Впрочем, не стена, а скорее колонна – словно кто-то открыл на небе кран. Кто-то? Этот кто-то стоит рядом со мной и с наслаждением выполаскивает из одежды кисель.
– Ну ты даешь! А что ты раньше ничего такого не делал?
– А раньше я боялся попробовать, – объясняет Кира. – Я на вуалях был всего-ничего, пару раз. И понятия не имею, получится у меня то, что я хочу, или нет. А тут – вроде безопасная идея и полезная.
Ну да, действительно – мы промокли вновь, но отмылись от липкой дряни, начавшей стремительно застывать, как только мы вышли из Озера.
– Пойдем попробуем забрать Витку? – спрашиваю я, когда мы немного обсыхаем на жарком солнце.
– Нет, пойдем попробуем найти деву, – в тон мне говорит Кира. – Витку заберем потом. Хватит с нас случайностей и неожиданностей. Где она?

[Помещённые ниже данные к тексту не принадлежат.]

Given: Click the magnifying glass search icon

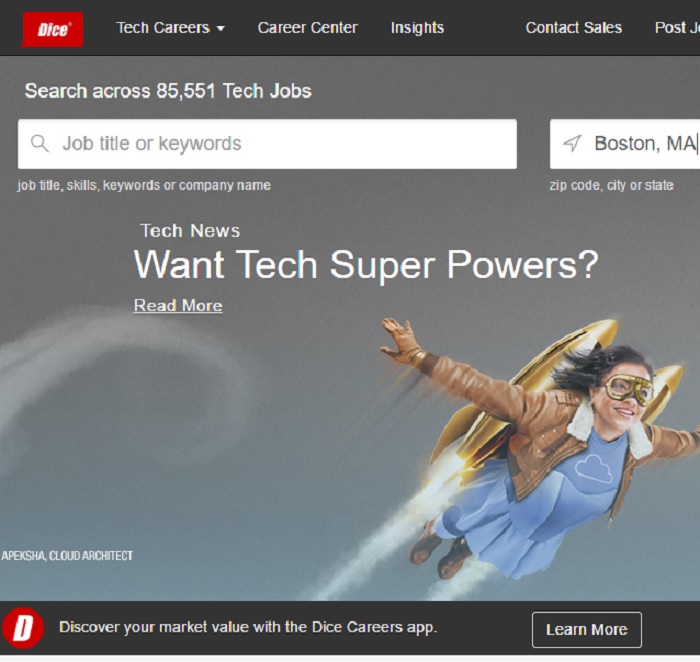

Прикрываю глаза, пытаюсь разыскать ее на ее собственной завесе – дело весьма неблагодарное. Но я слишком хорошо запомнила ощущение от нее. Рукопись, явление в Доме – достаточно, чтобы ни с кем ее не перепутать.
– Подвал… большой… сухой и чистый… музыкальное заведение какое-то сверху, – выдаю я впечатления.
– Ага, понял, – кивает Кира. – Это под концертным залом, я думаю, он везде расположен более-менее одинаково. Не очень далеко. Пешком доберемся.
Иных вариантов все равно не представляется – квартал рядом с Озером выглядит так, словно его засунули в кухонный комбайн. Здесь, наверное, были раньше дома и деревья, дорожки, заборы, стояли автомобили – теперь ничего этого нет. Еще одно подходящее сравнение – кто-то прогулялся щеткой по картине с недосохшей масляной краской, размазав тщательно выписанные детали пейзажа до неузнаваемости. И это простирается до самого горизонта, понимаю я, когда мы поднимаемся на один из холмов, между которыми расположено Озеро.
А над горизонтом стоит высокая, до самого неба, темно-серая туча. Только в отличие от обычной эта опустилась до самой земли.
Я застываю как вкопанная.
– Кира, что это?
Он тоже смотрит вдаль, прищурившись, потом трет себе виски и приглядывается к туче вновь. Это и не туча даже – кажется, что кто-то поднес спичку к листу бумаги, на котором расположена эта завеса, и теперь край сворачивается, обугливаясь, и осыпается пеплом.